Regarding Damigo, the NoCARA blog post concluded: “Ultimately, it’s clear that Nathan Damigo, as a felon would not be able to lead his organization were it not for the emotional and financial support provided by his family. While the media continues its seemingly compulsive need to give Nathan a platform and to create hype around his activism as something novel, as this writing has detailed, his white supremacist ideology is directly informed by that of his family, protestant religious values, social environment, and institutions he’s been involved with such as the military and law enforcement.”
The violence at the Charlottesville rally, which left 32-year-old progressive activist Heather Heyer dead after a professed neo-Nazi plowed his car into a crowd of counter-protesters, prompted a number of local vigils, including gatherings last weekend in San Jose and Mountain View. The South Bay events were among hundreds nationwide to denounce racism, which in Charlottesville was fueled by white supremacists protesting the removal of statues that celebrate figures of the pro-slavery Confederate states.
The Bay Area could be the next target for the so-called alt-right, with three major protests planned for San Francisco, Berkeley and Mountain View in the coming weeks. The one in Mountain View this coming Saturday comes in response to Google firing James Damore, who penned a controversial screed arguing against women’s biological fitness for some of the jobs men do. At least two counter protests are planned this weekend at the same location, Charleston Road in Mountain View.
In response to the events in Charlottesville and the nationwide uprising of hate groups and anti-diversity rhetoric, San Jose-based Islamic Networks Group (ING) has launched an initiative called Know Your Neighbor. The campaign, which is backed by a coalition of religious groups and grassroots activists, aims to promote pluralism.

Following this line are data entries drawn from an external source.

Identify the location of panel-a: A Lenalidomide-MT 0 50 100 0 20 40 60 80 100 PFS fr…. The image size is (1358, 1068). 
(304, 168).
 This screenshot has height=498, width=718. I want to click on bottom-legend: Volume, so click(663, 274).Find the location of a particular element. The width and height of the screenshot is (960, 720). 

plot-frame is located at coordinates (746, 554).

“The name of the coalition is itself is a call to action,” ING spokesman Tim Brauhn wrote in an email Monday. “We must, simply, know our neighbors. When we refuse to reach out across lines of difference and isolate ourselves in our respective silos of race, class, ethnicity, religion, or political affiliation, we give our own tacit acceptance to the viewpoints that let tragedies like the rally in Charlottesville unfold. We must remember core American principles of cooperation despite division, of commitment to the greater good, and of concern for the other.”